Make WordPress Core

Opened 8 months ago

Closed 2 months ago

Last modified 2 months ago

#59900 closed task (blessed) (fixed)

Measure performance with a persistent object cache in performance tests

Reported by: flixos90's profile flixos90 Owned by: swissspidy's profile swissspidy
Milestone: 6.6 Priority: normal
Severity: normal Version:
Component: Build/Test Tools Keywords: has-patch has-unit-tests
Focuses: performance Cc:

Description

Similar to #59815: Whether or not a persistent object cache is used makes a major difference on server-side performance of a WordPress site. While there are several factors impacting server-side performance and we cannot benchmark for every single one of them, object caching is a quite significant one and therefore should probably be covered, similar to internationalization.

It is common for certain performance optimizations to only apply for sites with a persistent object cache, so we should be able to monitor the impact of such changes over time.

Change History (23)

#1 @flixos90
8 months ago

cc @swissspidy @joemcgill

#2 @flixos90
8 months ago

  • Keywords 2nd-opinion added

So far, the different performance benchmark scenarios all simply depend on different configuration of the WordPress site. However, this one is slightly different as it ties into the server stack.

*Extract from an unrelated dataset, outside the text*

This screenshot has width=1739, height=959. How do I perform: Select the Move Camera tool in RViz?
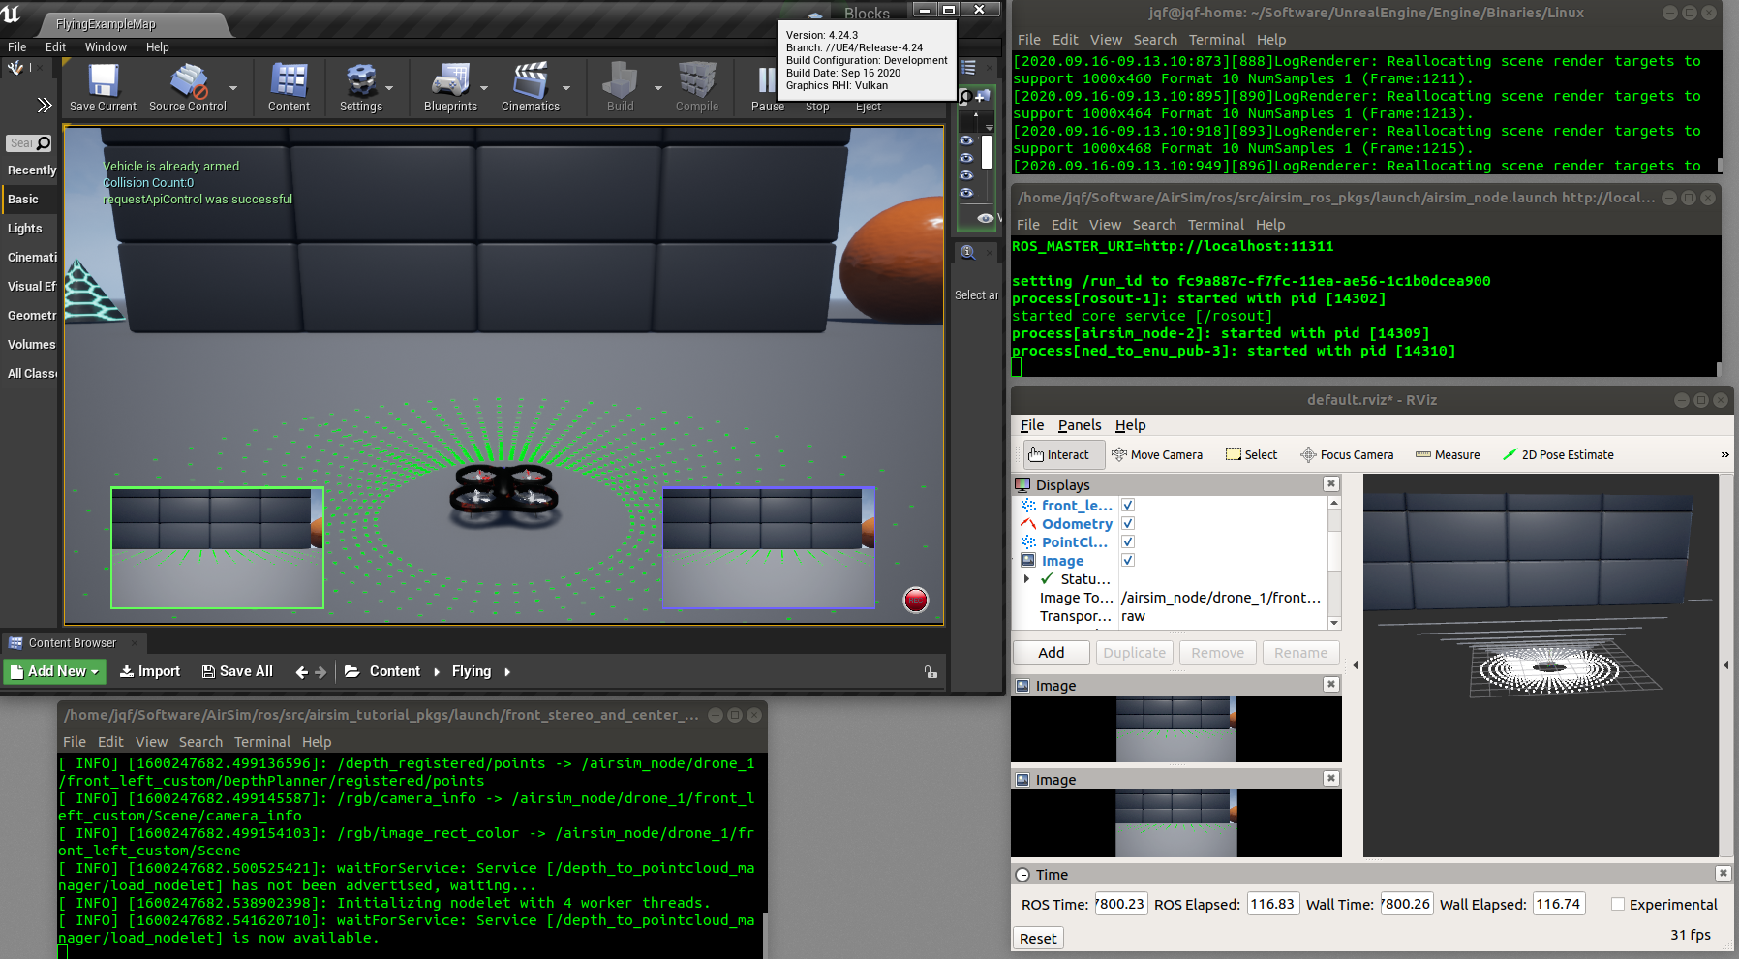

I'm thinking of two alternative options we have here:

  • Either we set up separate environments, one with object caching and one without. This could for example be done by restructuring the performance.yml workflow to use a matrix, where e.g. every single scenario is its own entry and could be run in its own environment. That may be beneficial for better test separation and maintenance anyway, but it could also make the process slower or more costly overall.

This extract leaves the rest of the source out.